:: Provided records

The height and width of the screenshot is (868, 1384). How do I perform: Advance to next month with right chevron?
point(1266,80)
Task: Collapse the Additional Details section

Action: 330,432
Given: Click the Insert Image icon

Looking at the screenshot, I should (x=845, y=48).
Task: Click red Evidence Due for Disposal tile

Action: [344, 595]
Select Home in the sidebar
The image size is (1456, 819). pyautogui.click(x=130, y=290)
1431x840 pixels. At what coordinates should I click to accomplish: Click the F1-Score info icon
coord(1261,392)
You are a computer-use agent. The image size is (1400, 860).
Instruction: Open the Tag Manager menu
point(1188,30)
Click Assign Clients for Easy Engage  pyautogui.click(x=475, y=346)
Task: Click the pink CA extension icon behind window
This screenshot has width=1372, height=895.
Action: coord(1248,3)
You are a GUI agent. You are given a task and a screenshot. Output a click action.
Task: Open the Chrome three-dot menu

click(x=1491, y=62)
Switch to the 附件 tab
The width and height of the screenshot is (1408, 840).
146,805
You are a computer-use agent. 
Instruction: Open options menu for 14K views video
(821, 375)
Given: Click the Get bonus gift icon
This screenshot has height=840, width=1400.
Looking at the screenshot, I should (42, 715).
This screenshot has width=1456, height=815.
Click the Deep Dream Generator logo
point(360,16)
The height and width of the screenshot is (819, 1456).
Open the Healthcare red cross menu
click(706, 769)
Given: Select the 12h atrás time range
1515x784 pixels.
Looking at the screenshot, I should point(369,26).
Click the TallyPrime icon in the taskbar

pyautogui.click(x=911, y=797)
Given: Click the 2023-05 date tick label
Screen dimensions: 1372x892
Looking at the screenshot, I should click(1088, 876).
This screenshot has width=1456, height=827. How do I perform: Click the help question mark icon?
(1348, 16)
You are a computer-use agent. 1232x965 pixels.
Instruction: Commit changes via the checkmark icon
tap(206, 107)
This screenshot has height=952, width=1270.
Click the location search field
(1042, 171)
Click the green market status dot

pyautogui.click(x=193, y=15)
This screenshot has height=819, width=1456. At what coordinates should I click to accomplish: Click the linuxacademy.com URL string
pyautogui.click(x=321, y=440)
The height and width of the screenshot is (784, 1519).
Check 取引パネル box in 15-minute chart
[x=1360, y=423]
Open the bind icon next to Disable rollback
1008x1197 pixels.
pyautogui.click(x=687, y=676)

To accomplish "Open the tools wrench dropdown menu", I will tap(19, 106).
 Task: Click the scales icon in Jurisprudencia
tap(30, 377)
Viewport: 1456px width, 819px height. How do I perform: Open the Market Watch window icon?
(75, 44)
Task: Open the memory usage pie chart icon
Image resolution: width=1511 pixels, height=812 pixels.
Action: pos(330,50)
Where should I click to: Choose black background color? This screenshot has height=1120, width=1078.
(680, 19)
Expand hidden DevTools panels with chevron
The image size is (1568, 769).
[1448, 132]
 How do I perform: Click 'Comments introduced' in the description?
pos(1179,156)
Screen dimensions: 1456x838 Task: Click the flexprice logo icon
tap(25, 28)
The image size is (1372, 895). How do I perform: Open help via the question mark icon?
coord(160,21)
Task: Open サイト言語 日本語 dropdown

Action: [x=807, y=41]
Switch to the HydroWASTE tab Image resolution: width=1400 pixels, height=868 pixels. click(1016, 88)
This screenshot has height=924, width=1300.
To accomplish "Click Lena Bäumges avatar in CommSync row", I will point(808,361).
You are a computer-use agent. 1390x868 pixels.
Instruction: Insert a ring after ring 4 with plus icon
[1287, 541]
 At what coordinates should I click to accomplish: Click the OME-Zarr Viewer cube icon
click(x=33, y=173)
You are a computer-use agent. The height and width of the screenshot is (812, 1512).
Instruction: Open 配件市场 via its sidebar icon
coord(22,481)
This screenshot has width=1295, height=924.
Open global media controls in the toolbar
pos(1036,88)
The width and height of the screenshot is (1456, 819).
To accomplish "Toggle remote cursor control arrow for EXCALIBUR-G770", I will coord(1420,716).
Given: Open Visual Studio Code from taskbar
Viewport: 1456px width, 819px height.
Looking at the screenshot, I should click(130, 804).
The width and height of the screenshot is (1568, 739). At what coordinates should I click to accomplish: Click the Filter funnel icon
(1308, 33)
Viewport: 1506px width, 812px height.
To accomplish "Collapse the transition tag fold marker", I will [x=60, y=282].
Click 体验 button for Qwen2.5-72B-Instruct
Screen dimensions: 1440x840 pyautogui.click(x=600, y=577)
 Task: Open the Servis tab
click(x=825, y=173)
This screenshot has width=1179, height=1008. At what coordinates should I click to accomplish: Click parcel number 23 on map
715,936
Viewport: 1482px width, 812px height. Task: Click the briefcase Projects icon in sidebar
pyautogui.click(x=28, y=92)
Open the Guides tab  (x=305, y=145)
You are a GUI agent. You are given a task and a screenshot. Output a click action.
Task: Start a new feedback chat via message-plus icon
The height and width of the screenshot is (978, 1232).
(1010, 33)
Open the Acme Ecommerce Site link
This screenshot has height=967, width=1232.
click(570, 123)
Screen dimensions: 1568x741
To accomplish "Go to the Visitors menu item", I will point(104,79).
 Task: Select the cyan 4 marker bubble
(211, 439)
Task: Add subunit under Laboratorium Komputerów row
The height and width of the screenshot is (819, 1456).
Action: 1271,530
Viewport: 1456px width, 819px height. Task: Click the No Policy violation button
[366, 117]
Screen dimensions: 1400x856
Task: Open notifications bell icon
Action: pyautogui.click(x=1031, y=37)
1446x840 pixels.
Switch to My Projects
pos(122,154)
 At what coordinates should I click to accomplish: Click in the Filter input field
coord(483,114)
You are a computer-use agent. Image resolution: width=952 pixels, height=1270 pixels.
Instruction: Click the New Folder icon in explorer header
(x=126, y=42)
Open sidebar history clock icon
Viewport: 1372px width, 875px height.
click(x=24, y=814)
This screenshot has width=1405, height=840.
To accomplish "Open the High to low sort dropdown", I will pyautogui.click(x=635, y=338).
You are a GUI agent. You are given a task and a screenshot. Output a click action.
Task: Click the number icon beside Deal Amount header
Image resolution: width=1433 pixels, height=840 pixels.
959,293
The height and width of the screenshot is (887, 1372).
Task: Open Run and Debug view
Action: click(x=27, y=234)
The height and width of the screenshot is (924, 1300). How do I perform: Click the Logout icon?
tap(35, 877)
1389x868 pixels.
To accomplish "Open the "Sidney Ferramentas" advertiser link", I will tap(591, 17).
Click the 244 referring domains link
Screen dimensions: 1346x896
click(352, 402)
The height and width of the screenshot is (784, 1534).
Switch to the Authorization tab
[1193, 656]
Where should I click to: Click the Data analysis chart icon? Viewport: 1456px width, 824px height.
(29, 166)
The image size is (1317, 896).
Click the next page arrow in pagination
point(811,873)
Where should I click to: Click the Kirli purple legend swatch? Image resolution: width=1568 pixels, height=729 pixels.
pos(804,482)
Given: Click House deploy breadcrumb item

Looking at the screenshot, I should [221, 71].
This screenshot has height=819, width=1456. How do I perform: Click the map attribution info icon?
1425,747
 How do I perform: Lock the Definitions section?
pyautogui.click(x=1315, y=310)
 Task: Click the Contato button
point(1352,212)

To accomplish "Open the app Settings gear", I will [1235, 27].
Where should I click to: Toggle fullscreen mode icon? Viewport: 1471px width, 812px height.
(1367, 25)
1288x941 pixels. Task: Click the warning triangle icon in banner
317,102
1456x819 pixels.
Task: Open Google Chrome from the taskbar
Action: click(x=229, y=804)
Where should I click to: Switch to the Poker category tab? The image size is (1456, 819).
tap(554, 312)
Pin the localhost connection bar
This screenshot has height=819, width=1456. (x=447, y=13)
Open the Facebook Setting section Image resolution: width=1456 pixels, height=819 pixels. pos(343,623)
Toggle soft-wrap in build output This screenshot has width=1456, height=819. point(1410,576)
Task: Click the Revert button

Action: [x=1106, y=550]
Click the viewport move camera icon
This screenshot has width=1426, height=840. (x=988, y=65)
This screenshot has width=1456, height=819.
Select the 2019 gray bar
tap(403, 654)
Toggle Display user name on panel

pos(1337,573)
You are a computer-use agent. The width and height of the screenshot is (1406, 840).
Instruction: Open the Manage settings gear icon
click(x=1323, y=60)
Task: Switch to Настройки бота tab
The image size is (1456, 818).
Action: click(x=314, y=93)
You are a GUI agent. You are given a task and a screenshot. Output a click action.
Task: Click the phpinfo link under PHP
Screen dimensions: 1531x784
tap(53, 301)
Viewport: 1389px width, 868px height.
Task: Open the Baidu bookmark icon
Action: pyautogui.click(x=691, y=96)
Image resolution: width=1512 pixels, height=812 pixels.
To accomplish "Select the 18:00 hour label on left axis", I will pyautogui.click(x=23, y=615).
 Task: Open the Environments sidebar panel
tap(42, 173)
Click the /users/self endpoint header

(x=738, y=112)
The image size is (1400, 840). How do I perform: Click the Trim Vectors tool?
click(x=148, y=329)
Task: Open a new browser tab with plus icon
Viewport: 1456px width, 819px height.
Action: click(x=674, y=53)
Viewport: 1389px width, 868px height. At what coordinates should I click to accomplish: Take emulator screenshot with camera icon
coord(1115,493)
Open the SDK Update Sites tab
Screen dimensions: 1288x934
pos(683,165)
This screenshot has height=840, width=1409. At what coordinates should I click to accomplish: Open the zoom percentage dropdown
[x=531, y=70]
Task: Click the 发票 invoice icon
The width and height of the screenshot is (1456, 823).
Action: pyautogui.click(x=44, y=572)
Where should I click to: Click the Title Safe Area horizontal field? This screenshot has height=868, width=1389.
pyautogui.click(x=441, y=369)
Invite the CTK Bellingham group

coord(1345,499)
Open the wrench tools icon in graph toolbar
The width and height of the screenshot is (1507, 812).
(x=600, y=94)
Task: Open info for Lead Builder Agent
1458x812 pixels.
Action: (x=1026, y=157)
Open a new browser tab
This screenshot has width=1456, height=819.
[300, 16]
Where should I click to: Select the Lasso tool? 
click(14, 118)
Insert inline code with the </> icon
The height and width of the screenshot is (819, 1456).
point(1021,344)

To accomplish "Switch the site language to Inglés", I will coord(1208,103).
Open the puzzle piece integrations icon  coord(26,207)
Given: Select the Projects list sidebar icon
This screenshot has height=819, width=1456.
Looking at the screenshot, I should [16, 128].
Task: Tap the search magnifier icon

::::

== Task prompt ==
Could you retype exactly the lines above, starting at the line that contains "Click 体验 button for Qwen2.5-72B-Instruct" and ending at the line that contains "Task: Click the number", and nothing more?

== Answer below ==
Click 体验 button for Qwen2.5-72B-Instruct
Screen dimensions: 1440x840 pyautogui.click(x=600, y=577)
 Task: Open the Servis tab
click(x=825, y=173)
This screenshot has width=1179, height=1008. At what coordinates should I click to accomplish: Click parcel number 23 on map
715,936
Viewport: 1482px width, 812px height. Task: Click the briefcase Projects icon in sidebar
pyautogui.click(x=28, y=92)
Open the Guides tab  (x=305, y=145)
You are a GUI agent. You are given a task and a screenshot. Output a click action.
Task: Start a new feedback chat via message-plus icon
The height and width of the screenshot is (978, 1232).
(1010, 33)
Open the Acme Ecommerce Site link
This screenshot has height=967, width=1232.
click(570, 123)
Screen dimensions: 1568x741
To accomplish "Go to the Visitors menu item", I will point(104,79).
 Task: Select the cyan 4 marker bubble
(211, 439)
Task: Add subunit under Laboratorium Komputerów row
The height and width of the screenshot is (819, 1456).
Action: 1271,530
Viewport: 1456px width, 819px height. Task: Click the No Policy violation button
[366, 117]
Screen dimensions: 1400x856
Task: Open notifications bell icon
Action: pyautogui.click(x=1031, y=37)
1446x840 pixels.
Switch to My Projects
pos(122,154)
 At what coordinates should I click to accomplish: Click in the Filter input field
coord(483,114)
You are a computer-use agent. Image resolution: width=952 pixels, height=1270 pixels.
Instruction: Click the New Folder icon in explorer header
(x=126, y=42)
Open sidebar history clock icon
Viewport: 1372px width, 875px height.
click(x=24, y=814)
This screenshot has width=1405, height=840.
To accomplish "Open the High to low sort dropdown", I will pyautogui.click(x=635, y=338).
You are a GUI agent. You are given a task and a screenshot. Output a click action.
Task: Click the number icon beside Deal Amount header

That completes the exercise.